First Sentier Group
- Industry: Investment management
- Founded: 1988; 38 years ago
- Headquarters: Sydney, Australia
- Area served: Worldwide
- Key people: Harry Moore (CEO)
- Products: Asset management
- AUM: AUD$214.4 billion (30 June 2026)
- Number of employees: 1000+ (2026)
- Website: www.firstsentiergroup.com

= First Sentier Group =

Australian asset management company

First Sentier Group is a global asset management organisation that manages AU$214.4 billion (as at 30 June 2026) of assets across global and regional equities, cash and fixed income, listed and direct infrastructure, listed property securities, and alternative credit.

The Group is home to distinct affiliate investment teams including AlbaCore Capital Group, First Sentier Investors, FSSA Investment Managers, Igneo Infrastructure Partners, RQI Investors, and Stewart Investors.

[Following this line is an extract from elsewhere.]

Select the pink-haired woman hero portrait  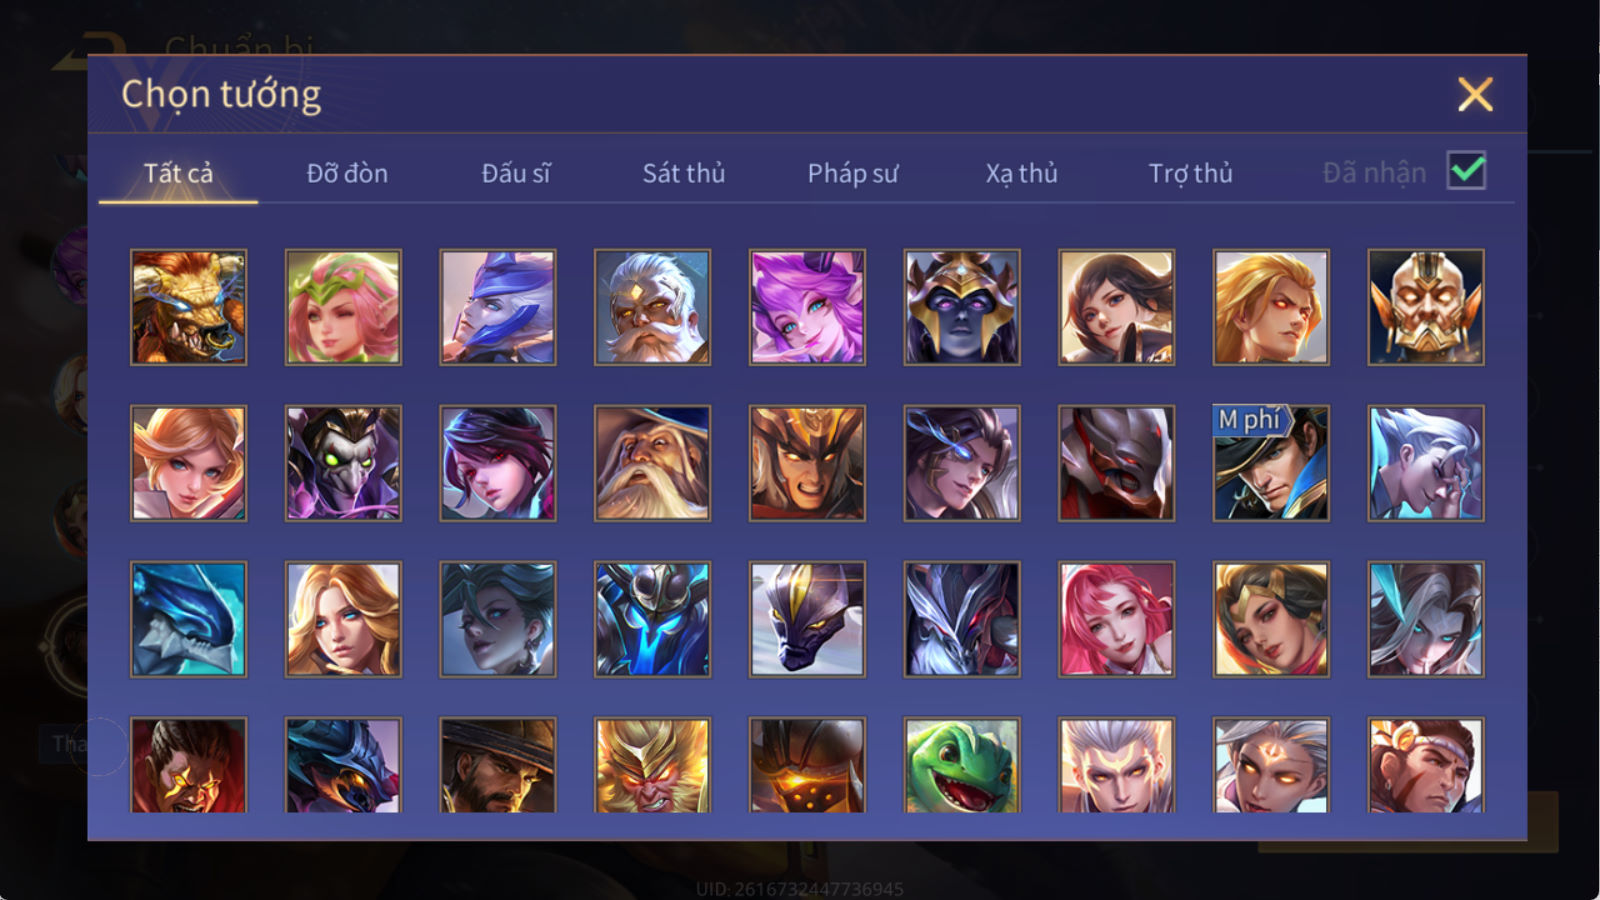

All investment teams operate with discrete investment autonomy, according to their investment philosophies and based on responsible investment principles.

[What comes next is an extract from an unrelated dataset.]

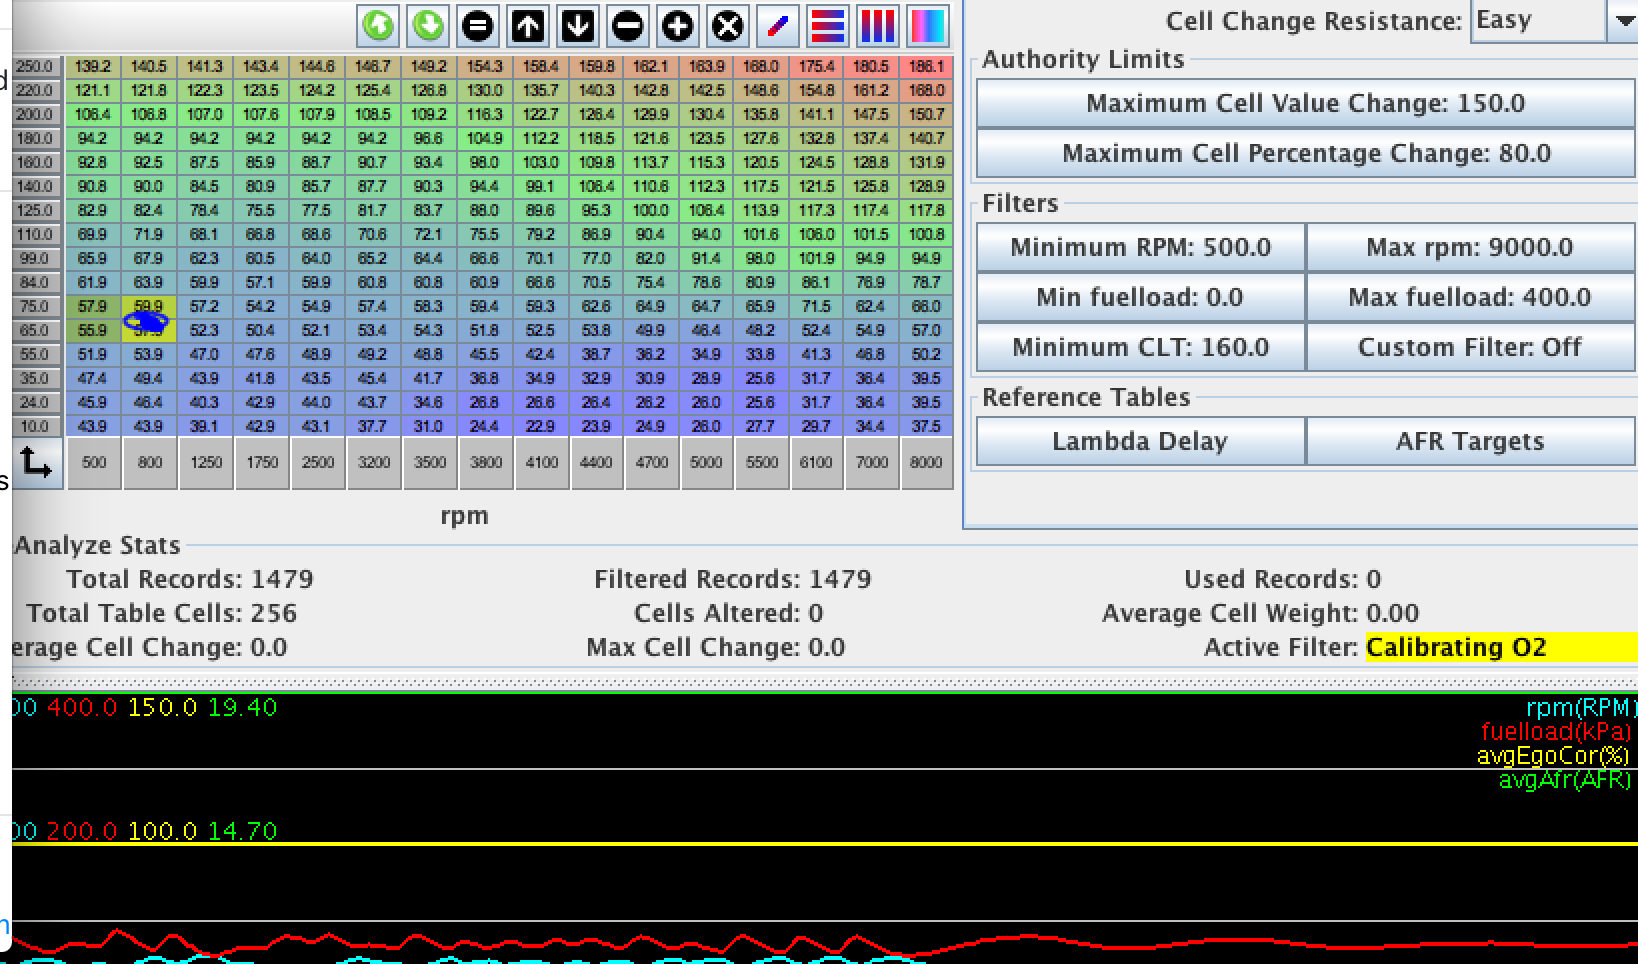
Task: Click the Maximum Cell Value Change button
Action: 1305,103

It is owned by Mitsubishi UFJ Trust and Banking Corporation, (a wholly-owned subsidiary of Mitsubishi UFJ Financial Group, Inc) and operates as a standalone global investment management business with offices across Europe, the Americas, and Asia Pacific.

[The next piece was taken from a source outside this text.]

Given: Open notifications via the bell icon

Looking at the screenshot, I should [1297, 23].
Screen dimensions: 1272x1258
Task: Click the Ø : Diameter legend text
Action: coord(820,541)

Formerly known as Colonial First State Global Asset Management in Australia, and First State Investments elsewhere, the firm was rebranded to First Sentier Investors in 2020 and subsequently First Sentier Group in 2025.

== History ==

===1988-1990s===

State Bank of New South Wales established First State Fund Managers as a subsidiary in 1988. Colonial Mutual acquired State Bank of New South Wales, including First State Fund Managers, and became Colonial Group in 1994.

===2000-2010===

In 2000, Colonial Group was acquired by Commonwealth Bank of Australia (CBA). The Asset Management arm of the business was branded as Colonial First State Global Asset Management (CFSGAM), and First State Investments in 2005.

In 2007, the business became a signatory to the United Nations backed Principles for Responsible Investment (PRI).

In 2008, the business acquired 50% of Realindex Investments, an Australian based active quantitative global equities investor.

===2015-2020===

- 2015 - First State Stewart Asia and Stewart Investors were established
- 2017 - Realindex Investments was wholly acquired
- 2019 - First State Investments was acquired by Mitsubishi UFJ Trust and Banking Corporation, a wholly owned subsidiary of Mitsubishi UFJ Financial Group, Inc
- 2020 - First State Investments rebrands to First Sentier Investors

===2022-2025===

- 2022:
  - The unlisted Infrastructure team rebrands to Igneo Infrastructure Partners
  - First Sentier Group (then known as First Sentier Investors) achieves B Corp Certification
- 2023 – First Sentier Group (then First Sentier Investors) and AlbaCore Capital Group complete a strategic partnership
- 2024 – Realindex Investments rebrands to RQI Investors
- 2025 – First Sentier Group Limited established as group holding company, which includes First Sentier Investors (as an affiliate investment team.)

== Corporate structure==

The company is headquartered in Barangaroo, Sydney, Australia on the land of the Gadigal people of the Eora Nation. It operates across Asia Pacific, Europe and North America.

In August 2019, Mitsubishi UFJ Trust and Banking Corporation acquired the business from the Commonwealth Bank. The Group operates as a standalone global investment management business governed by a Board of Directors.

First Sentier Group is the umbrella brand and home to its affiliate investment teams of AlbaCore Capital Group, First Sentier Investors, FSSA Investment Managers, Igneo Infrastructure Partners, RQI Investors and Stewart Investors.

== Responsible investment and corporate sustainability==
First Sentier Group has been a signatory to the United Nations Principles for Responsible Investment (PRI) since 2007, and established Global Stewardship Principles in 2013. The organisation also produces annual Responsible Investment and Stewardship Reports.